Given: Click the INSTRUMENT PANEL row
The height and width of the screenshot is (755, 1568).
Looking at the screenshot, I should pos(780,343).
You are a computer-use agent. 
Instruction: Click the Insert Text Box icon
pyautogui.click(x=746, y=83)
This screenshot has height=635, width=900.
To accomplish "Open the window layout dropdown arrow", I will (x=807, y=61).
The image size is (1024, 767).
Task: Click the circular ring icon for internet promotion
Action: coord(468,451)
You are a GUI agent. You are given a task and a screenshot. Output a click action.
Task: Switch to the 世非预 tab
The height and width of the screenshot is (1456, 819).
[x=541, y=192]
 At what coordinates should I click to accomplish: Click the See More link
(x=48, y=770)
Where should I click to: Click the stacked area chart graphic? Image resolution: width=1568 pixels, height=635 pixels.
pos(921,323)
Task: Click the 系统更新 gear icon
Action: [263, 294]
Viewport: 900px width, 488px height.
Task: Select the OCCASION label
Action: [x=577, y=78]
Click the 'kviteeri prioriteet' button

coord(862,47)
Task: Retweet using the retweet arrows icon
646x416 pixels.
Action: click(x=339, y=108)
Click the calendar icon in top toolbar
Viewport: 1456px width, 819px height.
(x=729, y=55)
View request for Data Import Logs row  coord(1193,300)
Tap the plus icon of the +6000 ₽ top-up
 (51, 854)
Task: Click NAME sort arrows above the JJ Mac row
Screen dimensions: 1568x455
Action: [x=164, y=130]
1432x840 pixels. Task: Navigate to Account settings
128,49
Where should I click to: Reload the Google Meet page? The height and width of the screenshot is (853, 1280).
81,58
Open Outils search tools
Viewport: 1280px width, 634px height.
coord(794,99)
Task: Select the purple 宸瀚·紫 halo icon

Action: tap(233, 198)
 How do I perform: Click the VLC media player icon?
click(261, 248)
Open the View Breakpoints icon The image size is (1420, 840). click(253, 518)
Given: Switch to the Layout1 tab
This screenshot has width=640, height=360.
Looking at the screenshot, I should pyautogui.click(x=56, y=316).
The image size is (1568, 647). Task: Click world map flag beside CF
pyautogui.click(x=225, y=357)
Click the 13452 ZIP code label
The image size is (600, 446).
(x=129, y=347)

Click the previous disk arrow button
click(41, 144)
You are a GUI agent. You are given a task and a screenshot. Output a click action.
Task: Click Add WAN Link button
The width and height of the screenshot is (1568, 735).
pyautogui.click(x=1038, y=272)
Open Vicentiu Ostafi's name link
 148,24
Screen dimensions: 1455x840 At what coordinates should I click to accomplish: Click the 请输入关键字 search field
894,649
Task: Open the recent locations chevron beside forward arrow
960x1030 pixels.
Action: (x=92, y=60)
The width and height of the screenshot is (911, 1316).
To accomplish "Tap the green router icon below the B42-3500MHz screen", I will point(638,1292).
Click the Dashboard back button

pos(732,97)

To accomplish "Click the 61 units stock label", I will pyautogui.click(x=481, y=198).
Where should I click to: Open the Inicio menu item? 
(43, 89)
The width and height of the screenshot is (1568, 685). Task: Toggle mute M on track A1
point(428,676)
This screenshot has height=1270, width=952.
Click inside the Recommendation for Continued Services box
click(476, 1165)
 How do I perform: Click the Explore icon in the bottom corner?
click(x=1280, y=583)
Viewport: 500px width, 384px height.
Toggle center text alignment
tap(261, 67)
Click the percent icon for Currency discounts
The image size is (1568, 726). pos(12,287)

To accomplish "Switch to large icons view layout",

------------

- **Work to complete**: Copy the items above from the line that contains "View request for" through the line that contains "click(261, 248)", reproducing them with no changes.

- **Correct output**:
View request for Data Import Logs row  coord(1193,300)
Tap the plus icon of the +6000 ₽ top-up
 (51, 854)
Task: Click NAME sort arrows above the JJ Mac row
Screen dimensions: 1568x455
Action: [x=164, y=130]
1432x840 pixels. Task: Navigate to Account settings
128,49
Where should I click to: Reload the Google Meet page? The height and width of the screenshot is (853, 1280).
81,58
Open Outils search tools
Viewport: 1280px width, 634px height.
coord(794,99)
Task: Select the purple 宸瀚·紫 halo icon

Action: tap(233, 198)
 How do I perform: Click the VLC media player icon?
click(261, 248)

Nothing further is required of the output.